-- Records shown --

◆ ◆ ◆ ◆

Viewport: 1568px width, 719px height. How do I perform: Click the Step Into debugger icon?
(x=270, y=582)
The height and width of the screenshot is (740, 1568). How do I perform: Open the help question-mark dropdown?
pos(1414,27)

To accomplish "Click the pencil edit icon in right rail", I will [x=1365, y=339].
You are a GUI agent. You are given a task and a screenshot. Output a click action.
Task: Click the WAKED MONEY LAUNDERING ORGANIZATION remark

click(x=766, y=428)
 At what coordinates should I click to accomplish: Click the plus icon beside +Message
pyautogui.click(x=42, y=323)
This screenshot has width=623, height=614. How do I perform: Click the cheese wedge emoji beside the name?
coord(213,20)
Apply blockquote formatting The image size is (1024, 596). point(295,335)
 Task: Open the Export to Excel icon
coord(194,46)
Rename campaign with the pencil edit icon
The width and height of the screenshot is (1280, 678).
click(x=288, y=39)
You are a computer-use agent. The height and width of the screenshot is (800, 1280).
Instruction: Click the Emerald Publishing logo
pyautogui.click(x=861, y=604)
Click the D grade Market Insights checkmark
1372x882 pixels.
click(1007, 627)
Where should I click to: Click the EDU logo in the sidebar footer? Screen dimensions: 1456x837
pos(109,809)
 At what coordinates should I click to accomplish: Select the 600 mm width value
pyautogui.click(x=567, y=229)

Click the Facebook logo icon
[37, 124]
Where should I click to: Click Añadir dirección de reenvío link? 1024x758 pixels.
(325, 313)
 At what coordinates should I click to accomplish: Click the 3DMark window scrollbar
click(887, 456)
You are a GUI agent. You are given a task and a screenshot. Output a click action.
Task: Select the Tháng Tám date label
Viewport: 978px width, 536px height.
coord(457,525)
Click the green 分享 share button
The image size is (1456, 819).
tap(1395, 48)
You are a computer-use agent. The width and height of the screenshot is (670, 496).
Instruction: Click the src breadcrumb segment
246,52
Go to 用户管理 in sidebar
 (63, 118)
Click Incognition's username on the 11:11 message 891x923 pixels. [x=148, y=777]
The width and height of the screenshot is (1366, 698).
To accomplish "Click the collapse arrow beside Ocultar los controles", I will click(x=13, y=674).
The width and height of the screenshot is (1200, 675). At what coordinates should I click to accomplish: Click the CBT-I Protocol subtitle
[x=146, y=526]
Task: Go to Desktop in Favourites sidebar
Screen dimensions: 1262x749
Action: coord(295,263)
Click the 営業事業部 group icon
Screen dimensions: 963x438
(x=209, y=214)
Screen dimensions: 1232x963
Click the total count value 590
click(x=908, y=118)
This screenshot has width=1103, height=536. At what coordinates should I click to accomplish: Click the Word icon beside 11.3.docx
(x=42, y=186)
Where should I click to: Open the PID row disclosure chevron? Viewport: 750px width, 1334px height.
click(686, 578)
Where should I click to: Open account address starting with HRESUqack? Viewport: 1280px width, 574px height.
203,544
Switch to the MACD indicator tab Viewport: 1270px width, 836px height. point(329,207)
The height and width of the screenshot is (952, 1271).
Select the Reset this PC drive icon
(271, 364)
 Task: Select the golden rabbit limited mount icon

◆ ◆ ◆ ◆

-- Written instruction --
Rewrite all the rows above with "How do I perform" swapped for "How can I do" wherever it appears, changing nothing else.

-- Task solution --
Viewport: 1568px width, 719px height. How can I do: Click the Step Into debugger icon?
(x=270, y=582)
The height and width of the screenshot is (740, 1568). How can I do: Open the help question-mark dropdown?
pos(1414,27)

To accomplish "Click the pencil edit icon in right rail", I will [x=1365, y=339].
You are a GUI agent. You are given a task and a screenshot. Output a click action.
Task: Click the WAKED MONEY LAUNDERING ORGANIZATION remark

click(x=766, y=428)
 At what coordinates should I click to accomplish: Click the plus icon beside +Message
pyautogui.click(x=42, y=323)
This screenshot has width=623, height=614. How can I do: Click the cheese wedge emoji beside the name?
coord(213,20)
Apply blockquote formatting The image size is (1024, 596). point(295,335)
 Task: Open the Export to Excel icon
coord(194,46)
Rename campaign with the pencil edit icon
The width and height of the screenshot is (1280, 678).
click(x=288, y=39)
You are a computer-use agent. The height and width of the screenshot is (800, 1280).
Instruction: Click the Emerald Publishing logo
pyautogui.click(x=861, y=604)
Click the D grade Market Insights checkmark
1372x882 pixels.
click(1007, 627)
Where should I click to: Click the EDU logo in the sidebar footer? Screen dimensions: 1456x837
pos(109,809)
 At what coordinates should I click to accomplish: Select the 600 mm width value
pyautogui.click(x=567, y=229)

Click the Facebook logo icon
[37, 124]
Where should I click to: Click Añadir dirección de reenvío link? 1024x758 pixels.
(325, 313)
 At what coordinates should I click to accomplish: Click the 3DMark window scrollbar
click(887, 456)
You are a GUI agent. You are given a task and a screenshot. Output a click action.
Task: Select the Tháng Tám date label
Viewport: 978px width, 536px height.
coord(457,525)
Click the green 分享 share button
The image size is (1456, 819).
tap(1395, 48)
You are a computer-use agent. The width and height of the screenshot is (670, 496).
Instruction: Click the src breadcrumb segment
246,52
Go to 用户管理 in sidebar
 (63, 118)
Click Incognition's username on the 11:11 message 891x923 pixels. [x=148, y=777]
The width and height of the screenshot is (1366, 698).
To accomplish "Click the collapse arrow beside Ocultar los controles", I will click(x=13, y=674).
The width and height of the screenshot is (1200, 675). At what coordinates should I click to accomplish: Click the CBT-I Protocol subtitle
[x=146, y=526]
Task: Go to Desktop in Favourites sidebar
Screen dimensions: 1262x749
Action: coord(295,263)
Click the 営業事業部 group icon
Screen dimensions: 963x438
(x=209, y=214)
Screen dimensions: 1232x963
Click the total count value 590
click(x=908, y=118)
This screenshot has width=1103, height=536. At what coordinates should I click to accomplish: Click the Word icon beside 11.3.docx
(x=42, y=186)
Where should I click to: Open the PID row disclosure chevron? Viewport: 750px width, 1334px height.
click(686, 578)
Where should I click to: Open account address starting with HRESUqack? Viewport: 1280px width, 574px height.
203,544
Switch to the MACD indicator tab Viewport: 1270px width, 836px height. point(329,207)
The height and width of the screenshot is (952, 1271).
Select the Reset this PC drive icon
(271, 364)
 Task: Select the golden rabbit limited mount icon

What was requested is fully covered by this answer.